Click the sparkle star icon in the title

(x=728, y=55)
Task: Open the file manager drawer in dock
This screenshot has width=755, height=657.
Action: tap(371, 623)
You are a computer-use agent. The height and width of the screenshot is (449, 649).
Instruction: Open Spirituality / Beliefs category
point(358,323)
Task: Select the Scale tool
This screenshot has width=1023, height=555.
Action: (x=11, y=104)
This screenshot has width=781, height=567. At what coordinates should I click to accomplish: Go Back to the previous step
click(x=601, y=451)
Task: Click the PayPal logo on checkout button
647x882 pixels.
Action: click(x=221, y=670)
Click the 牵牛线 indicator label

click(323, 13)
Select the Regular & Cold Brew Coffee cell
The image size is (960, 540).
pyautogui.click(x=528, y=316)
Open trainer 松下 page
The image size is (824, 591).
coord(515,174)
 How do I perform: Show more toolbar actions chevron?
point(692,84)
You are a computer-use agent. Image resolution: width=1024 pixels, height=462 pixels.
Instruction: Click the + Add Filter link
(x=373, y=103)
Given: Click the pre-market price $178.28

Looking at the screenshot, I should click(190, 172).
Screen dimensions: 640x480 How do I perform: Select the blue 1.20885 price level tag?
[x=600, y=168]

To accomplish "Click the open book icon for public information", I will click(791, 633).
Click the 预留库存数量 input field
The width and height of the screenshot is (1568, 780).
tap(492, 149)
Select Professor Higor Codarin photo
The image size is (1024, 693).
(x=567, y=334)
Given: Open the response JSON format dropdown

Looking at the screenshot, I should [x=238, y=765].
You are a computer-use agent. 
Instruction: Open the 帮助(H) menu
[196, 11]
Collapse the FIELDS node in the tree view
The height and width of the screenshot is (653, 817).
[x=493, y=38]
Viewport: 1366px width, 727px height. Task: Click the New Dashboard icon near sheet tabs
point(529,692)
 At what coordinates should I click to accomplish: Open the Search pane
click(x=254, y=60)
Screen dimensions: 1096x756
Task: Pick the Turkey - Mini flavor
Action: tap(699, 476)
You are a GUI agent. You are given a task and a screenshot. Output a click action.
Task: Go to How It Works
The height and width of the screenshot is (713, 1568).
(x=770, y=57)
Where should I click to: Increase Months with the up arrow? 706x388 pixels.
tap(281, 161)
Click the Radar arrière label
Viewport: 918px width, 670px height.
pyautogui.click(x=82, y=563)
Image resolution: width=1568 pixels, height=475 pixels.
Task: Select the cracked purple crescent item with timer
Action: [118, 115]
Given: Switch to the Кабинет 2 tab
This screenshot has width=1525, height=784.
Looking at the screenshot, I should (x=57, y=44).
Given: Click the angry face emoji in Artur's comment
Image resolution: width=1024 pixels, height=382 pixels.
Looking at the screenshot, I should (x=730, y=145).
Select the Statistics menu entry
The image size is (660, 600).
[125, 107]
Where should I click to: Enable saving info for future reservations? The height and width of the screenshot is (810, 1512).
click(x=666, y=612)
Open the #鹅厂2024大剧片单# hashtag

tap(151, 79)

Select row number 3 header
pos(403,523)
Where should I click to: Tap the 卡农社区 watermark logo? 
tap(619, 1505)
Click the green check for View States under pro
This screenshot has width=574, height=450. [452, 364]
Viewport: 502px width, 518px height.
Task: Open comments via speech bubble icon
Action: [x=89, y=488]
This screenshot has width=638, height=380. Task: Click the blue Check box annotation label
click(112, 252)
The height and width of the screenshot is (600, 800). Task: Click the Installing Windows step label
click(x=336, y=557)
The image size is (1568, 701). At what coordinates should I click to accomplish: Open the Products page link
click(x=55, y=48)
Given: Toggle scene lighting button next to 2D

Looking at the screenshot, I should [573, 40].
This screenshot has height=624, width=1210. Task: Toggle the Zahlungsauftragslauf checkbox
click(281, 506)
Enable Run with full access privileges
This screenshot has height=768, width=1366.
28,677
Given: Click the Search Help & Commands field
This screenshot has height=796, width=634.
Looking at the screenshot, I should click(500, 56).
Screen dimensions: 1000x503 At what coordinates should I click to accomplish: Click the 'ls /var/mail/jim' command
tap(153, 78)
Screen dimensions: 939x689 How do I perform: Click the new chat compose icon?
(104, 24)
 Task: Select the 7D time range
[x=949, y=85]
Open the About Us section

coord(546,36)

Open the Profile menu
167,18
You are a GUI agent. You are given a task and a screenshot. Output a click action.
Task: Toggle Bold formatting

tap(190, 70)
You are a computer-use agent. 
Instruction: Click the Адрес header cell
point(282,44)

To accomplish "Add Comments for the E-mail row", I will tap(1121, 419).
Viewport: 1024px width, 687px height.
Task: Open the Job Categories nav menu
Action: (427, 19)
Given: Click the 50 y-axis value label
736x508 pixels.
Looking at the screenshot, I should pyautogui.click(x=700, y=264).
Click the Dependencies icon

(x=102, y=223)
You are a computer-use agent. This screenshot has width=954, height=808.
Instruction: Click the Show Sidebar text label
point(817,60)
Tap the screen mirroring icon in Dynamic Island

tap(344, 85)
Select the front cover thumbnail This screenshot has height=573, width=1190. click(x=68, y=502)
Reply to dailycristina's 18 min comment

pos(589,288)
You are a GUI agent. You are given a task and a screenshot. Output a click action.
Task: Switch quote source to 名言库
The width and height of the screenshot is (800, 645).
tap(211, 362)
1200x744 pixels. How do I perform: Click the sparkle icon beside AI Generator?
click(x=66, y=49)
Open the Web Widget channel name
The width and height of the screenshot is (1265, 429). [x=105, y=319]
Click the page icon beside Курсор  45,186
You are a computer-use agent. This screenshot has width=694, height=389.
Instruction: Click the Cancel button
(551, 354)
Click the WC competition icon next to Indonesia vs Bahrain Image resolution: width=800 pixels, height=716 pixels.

--------------------------------------------------

▸ Problem to solve
Only one stretch of the entries above is wanted: the lines from the one containing "Screen dimensions: 640x480" through the one containing "Task: Go to How It Works". Please reproduce it exactly.

▸ Written solution
Screen dimensions: 640x480 How do I perform: Select the blue 1.20885 price level tag?
[x=600, y=168]

To accomplish "Click the open book icon for public information", I will click(791, 633).
Click the 预留库存数量 input field
The width and height of the screenshot is (1568, 780).
tap(492, 149)
Select Professor Higor Codarin photo
The image size is (1024, 693).
(x=567, y=334)
Given: Open the response JSON format dropdown

Looking at the screenshot, I should [x=238, y=765].
You are a computer-use agent. 
Instruction: Open the 帮助(H) menu
[196, 11]
Collapse the FIELDS node in the tree view
The height and width of the screenshot is (653, 817).
[x=493, y=38]
Viewport: 1366px width, 727px height. Task: Click the New Dashboard icon near sheet tabs
point(529,692)
 At what coordinates should I click to accomplish: Open the Search pane
click(x=254, y=60)
Screen dimensions: 1096x756
Task: Pick the Turkey - Mini flavor
Action: tap(699, 476)
You are a GUI agent. You are given a task and a screenshot. Output a click action.
Task: Go to How It Works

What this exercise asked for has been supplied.